In 2012 a second phase of the globalised capitalist crisis struck. While stagnation and crisis continue to characterise the developed capitalist economies, the impact of the crisis has now spread to leading developing economies, including China, India and Brazil. The commodity super-cycle, driven in particular by China`s sustained growth, is now over. This has impacted significantly on major industrial mineral exporting economies - Brazil, Chile, Australia, and South Africa.

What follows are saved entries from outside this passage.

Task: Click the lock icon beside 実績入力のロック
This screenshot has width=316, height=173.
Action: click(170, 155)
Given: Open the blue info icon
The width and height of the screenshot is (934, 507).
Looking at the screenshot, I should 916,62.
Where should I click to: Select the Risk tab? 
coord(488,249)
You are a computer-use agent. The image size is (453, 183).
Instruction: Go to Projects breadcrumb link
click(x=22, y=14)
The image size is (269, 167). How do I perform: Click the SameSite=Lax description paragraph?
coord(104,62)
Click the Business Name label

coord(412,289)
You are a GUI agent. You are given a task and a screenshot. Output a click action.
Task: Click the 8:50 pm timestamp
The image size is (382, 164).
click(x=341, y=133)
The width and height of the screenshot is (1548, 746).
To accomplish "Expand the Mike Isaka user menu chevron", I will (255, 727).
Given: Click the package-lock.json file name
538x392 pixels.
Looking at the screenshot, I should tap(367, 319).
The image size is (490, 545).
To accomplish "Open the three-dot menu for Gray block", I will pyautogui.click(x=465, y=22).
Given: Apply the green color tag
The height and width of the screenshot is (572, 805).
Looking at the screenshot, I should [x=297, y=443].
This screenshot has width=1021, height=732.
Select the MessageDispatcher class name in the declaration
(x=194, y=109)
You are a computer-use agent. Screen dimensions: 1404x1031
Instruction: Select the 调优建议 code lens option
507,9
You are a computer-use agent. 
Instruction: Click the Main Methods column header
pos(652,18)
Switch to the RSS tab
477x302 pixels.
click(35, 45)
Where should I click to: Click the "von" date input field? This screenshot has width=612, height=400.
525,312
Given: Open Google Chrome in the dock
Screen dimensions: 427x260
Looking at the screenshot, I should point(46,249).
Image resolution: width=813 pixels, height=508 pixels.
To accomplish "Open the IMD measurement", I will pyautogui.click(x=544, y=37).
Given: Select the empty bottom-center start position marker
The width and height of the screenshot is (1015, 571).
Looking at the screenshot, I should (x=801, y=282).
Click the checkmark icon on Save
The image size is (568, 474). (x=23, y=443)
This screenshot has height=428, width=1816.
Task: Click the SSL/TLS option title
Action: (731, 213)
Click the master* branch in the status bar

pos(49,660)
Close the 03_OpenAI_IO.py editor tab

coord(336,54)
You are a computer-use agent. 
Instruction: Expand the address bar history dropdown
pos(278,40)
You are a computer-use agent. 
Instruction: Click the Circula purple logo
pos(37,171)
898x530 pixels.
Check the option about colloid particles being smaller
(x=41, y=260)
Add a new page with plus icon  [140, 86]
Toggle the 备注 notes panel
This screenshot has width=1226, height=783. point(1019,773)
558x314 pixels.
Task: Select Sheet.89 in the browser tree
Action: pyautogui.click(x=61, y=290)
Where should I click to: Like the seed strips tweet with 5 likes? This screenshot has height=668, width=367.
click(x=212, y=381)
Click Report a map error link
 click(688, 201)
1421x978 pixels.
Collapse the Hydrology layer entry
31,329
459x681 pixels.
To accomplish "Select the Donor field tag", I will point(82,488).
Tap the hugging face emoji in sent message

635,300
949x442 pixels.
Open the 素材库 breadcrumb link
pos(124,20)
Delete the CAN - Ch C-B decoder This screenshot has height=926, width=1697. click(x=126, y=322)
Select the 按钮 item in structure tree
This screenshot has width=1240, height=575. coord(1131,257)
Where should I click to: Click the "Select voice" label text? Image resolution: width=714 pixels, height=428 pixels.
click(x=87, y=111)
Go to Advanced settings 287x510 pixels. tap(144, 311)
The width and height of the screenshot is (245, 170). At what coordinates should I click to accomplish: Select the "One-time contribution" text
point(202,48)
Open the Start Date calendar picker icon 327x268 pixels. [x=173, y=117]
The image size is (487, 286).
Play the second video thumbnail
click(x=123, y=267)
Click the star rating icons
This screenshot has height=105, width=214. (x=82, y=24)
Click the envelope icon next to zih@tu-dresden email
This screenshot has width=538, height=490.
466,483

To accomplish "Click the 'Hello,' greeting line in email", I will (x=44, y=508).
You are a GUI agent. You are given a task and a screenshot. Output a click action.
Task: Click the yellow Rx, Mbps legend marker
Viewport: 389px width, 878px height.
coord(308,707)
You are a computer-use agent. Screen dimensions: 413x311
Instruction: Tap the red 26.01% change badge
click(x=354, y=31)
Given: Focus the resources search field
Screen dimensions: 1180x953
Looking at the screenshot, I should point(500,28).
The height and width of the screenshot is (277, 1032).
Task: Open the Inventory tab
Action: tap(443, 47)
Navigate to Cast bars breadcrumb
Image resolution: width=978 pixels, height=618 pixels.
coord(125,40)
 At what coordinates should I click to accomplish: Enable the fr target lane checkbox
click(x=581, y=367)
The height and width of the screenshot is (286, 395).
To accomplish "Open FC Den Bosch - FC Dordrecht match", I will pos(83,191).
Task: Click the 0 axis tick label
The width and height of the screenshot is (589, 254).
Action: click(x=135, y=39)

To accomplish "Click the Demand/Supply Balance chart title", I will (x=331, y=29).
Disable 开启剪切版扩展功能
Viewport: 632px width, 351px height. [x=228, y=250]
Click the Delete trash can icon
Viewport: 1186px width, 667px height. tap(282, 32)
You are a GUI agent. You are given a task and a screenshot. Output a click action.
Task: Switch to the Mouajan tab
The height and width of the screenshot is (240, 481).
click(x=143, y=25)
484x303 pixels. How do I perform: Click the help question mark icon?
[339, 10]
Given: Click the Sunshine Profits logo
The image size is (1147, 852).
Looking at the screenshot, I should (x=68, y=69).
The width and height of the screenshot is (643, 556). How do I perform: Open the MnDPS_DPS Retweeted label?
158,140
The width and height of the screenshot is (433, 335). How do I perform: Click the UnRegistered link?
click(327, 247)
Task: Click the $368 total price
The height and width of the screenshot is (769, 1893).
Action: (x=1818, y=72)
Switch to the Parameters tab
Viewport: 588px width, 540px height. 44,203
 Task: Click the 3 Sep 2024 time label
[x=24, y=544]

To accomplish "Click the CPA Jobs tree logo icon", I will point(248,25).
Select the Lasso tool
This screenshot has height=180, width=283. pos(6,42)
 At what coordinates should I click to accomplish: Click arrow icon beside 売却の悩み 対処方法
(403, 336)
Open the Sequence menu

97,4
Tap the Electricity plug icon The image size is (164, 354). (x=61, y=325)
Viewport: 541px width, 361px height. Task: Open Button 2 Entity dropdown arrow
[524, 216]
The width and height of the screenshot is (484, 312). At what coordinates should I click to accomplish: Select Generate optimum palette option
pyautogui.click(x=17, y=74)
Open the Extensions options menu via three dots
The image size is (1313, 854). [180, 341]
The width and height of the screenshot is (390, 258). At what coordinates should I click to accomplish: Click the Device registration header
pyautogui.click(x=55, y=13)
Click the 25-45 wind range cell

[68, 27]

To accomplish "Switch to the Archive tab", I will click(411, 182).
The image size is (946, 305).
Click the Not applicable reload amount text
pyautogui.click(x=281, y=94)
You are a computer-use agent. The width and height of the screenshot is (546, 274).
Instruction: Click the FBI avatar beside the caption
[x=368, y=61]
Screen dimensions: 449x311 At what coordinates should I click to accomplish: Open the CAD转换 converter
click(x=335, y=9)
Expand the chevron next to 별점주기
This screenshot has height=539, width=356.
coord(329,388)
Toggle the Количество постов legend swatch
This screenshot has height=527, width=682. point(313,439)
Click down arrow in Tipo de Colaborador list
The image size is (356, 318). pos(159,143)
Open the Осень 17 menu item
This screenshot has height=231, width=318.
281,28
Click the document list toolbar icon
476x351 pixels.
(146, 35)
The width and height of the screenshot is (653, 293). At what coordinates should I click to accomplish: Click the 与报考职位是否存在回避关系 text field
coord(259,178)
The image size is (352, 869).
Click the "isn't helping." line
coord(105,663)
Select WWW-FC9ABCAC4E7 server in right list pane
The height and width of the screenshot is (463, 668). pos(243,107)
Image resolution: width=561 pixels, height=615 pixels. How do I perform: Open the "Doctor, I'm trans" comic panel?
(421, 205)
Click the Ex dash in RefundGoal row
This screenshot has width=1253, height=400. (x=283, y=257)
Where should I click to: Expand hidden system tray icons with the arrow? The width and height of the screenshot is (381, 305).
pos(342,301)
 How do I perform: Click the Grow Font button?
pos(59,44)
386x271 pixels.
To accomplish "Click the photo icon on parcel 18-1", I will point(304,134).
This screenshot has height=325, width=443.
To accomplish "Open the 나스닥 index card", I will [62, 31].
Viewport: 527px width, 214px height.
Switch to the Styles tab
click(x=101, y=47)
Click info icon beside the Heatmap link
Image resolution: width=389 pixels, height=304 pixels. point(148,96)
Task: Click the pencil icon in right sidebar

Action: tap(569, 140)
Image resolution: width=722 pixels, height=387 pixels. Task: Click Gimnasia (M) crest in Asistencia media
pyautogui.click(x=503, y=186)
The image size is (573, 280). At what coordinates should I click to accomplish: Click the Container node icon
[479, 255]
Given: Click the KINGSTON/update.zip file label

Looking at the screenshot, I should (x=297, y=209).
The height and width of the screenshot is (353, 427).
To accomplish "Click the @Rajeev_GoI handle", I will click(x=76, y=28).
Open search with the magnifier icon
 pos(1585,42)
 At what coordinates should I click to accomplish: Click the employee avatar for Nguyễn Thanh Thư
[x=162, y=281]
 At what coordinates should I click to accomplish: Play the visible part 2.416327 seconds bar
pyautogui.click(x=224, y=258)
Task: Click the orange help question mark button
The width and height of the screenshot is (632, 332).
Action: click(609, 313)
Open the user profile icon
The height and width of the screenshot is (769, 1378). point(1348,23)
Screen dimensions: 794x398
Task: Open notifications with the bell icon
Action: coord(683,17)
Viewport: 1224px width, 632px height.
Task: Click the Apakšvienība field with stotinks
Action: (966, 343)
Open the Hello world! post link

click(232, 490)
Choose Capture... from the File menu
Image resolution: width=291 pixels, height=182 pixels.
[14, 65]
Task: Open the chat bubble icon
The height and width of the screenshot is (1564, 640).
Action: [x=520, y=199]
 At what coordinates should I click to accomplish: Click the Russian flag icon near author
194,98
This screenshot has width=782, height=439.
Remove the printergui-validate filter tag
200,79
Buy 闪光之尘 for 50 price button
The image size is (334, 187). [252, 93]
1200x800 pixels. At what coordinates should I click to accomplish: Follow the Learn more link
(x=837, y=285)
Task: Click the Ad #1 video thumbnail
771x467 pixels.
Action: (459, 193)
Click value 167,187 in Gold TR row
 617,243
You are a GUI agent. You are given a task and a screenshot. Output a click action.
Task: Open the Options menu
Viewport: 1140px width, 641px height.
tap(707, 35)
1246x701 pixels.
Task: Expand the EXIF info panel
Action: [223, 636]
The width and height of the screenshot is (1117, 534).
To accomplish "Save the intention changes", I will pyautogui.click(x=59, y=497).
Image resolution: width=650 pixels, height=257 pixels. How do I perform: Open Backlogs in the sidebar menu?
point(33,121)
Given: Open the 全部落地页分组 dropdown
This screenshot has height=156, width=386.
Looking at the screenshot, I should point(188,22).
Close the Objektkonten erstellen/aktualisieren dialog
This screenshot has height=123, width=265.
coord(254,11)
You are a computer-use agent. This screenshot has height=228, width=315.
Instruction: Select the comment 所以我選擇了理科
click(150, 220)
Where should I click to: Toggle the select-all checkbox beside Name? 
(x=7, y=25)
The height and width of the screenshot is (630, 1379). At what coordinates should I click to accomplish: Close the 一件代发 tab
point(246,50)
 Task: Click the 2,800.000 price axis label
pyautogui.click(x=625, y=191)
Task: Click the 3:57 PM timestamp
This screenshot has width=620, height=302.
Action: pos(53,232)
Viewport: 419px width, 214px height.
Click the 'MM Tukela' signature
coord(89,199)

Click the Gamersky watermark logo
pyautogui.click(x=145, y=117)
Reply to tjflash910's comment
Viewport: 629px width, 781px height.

At the same time, the US administration`s attempts to re-float their economy, partly through quantitative easing (the "printing" of billions of dollars of cheap money) has had hugely negative effects on developing economies like SA, with excessively liberalised financial controls, and relatively high interest rates. Cheap "hot" money has flooded into SA in pursuit of quick profits based on the differential between interest rates in the US and SA. This in turn resulted in an excessively over-valued rand, impacting on the competitiveness of our exports, including our manufacturing and agro-processing sectors which had begun to see some progress, as a consequence of our state-led industrial policy actions, and other state-led interventions.

When the US Federal Reserve hinted earlier this year that quantitative easing might be tightened up, this "hot" money then poured out of SA (and many other economies in a similar situation) for "safer havens". This, then, plunged the Rand down to equally unrealistic levels - with a serious impact upon the cost of imports (notably oil) and our balance of payments.

Meanwhile, the domestic investment strike by South African monopoly capital largely continues - epitomised, in particular, by SASOL`s recent announcement that it will be investing (in practice, disinvesting) some R200bn in Louisiana, USA. This is the largest FDI investment in the history of the US! In 2007, in the face of calls from the SACP, and a recommendation from a Treasury Task Team to impose a windfall tax on SASOL`s super-profits, Treasury and SASOL reached a compromise "gentlemen`s" agreement. Instead of a windfall tax, SASOL agreed to consider investing its massive profits (R24bn in 2012) in a new coal-to-liquid plant in Limpopo (Mafutha). Nothing has happened on this front. Instead South African-earned surplus is being disinvested out of our economy, exporting job-creation, enhanced energy security and re-industrialisation to the US!

In the Alliance Economic Summit next weekend, the SACP delegation will be calling for the imposition of a windfall tax on SASOL - so that at least some of its excessive profits are re-invested within our country. At the same time, the SACP will be raising the broader macro-economic challenges that have been dramatically exposed by the current situation. The 1996 GEAR macro-economic programme has excessively liberalised our financial markets and exchange controls, exposing us to massive disinvestment and making us excessively reliant on speculative capital flows. This makes for a volatile currency, and it undermines our industrial and agro-processing sectors. At the Alliance Economic Summit a serious discussion on re-calibrating our macro-economic policies has become ever more important.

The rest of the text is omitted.